For my previous post on relational data in DynamoDB, I wanted to publish a CloudFormation template so that people could run the queries in their own AWS console as they followed along. I wanted to create the DynamoDB table, pre-populated with the example used in my blog post. Understandably, CloudFormation doesn’t provide any functionality for ingesting data as it is primarily a tool for managing infrastructure.

The CloudFormation template for the table itself was simple, but I needed a way to hook into the CloudFormation process. I thought of two ways of doing this:

Creating a script that runs the CloudFormation template and ingests the data
Using a CloudFormation Lambda backed CustomResource

Since option #1 is trivial, I decided to see how I might go about achieving #2, hopefully learning a little about CloudFormation along the way.

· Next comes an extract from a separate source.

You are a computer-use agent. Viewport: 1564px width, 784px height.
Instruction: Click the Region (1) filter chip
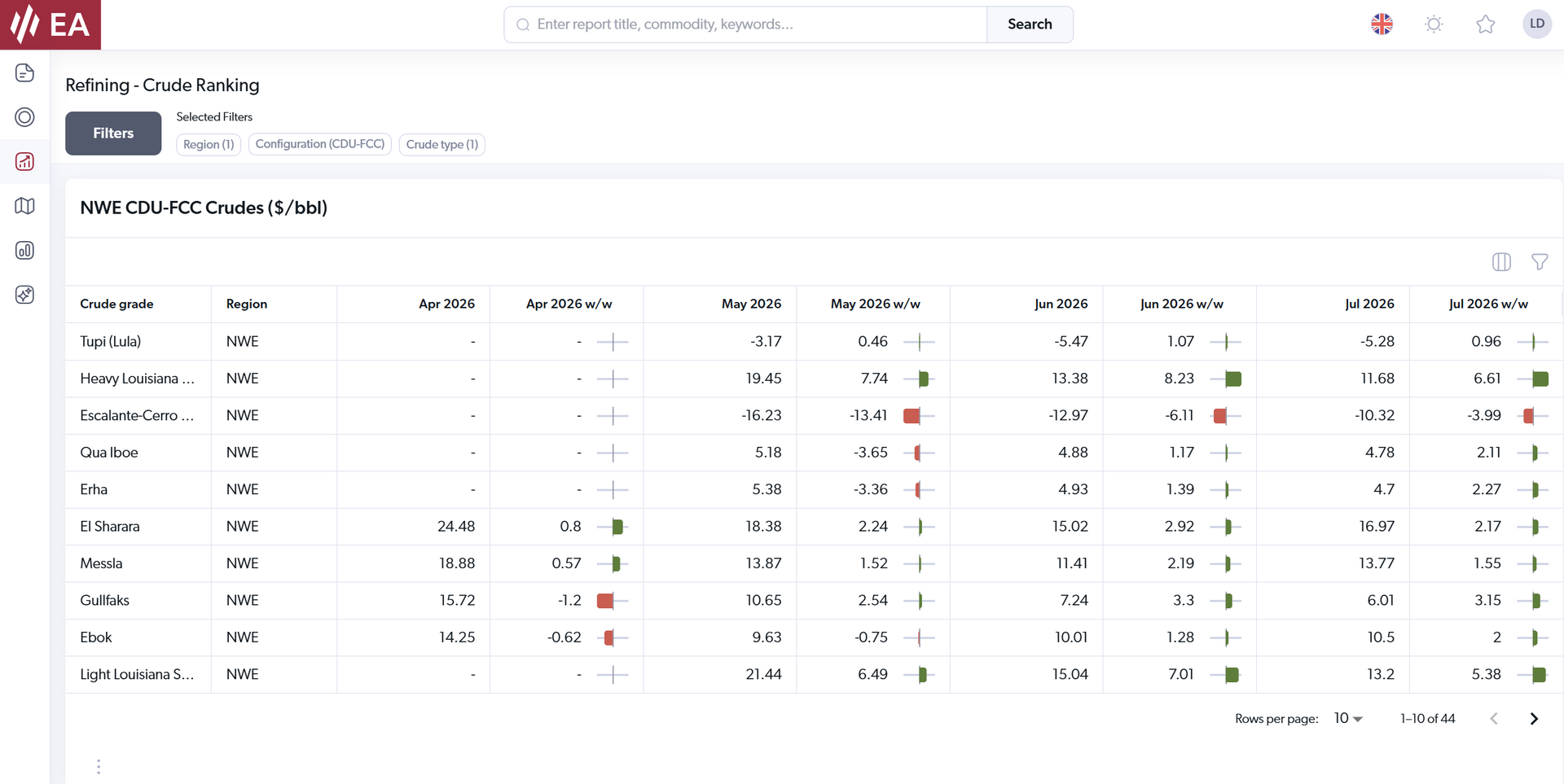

CloudFormation Custom Resources

CloudFormation custom resources allow you to write provisioning logic that will be run anytime your stack is created, updated or deleted. It provides a hook into the CloudFormation stack life cycle whereby you can do whatever you please. AWS document an example whereby as part of your stack creation you can fetch latest AMI for your instance type and region. Other use cases could be:

Managing an AWS resource unsupported by CloudFormation
Managing infrastructure completely outside of AWS
Ingesting some data into your stack!

How It Works

The custom resource is defined with a service token. Reading the AWS documentation, it dictates that this should be the ARN to either a Lambda or an SNS topic - it’s quite ambiguously worded so there may be more options. On create, update or delete of your CloudFormation stack, a request will be sent to this service token. This request contains all the information you need to update the CloudFormation stack when you’ve completed your custom logic. The process by which you do this is by sending a response object to a signed S3 bucket URL to notify CloudFormation of the success or failure of your logic. It’s all a bit roundabout but it is quite simple.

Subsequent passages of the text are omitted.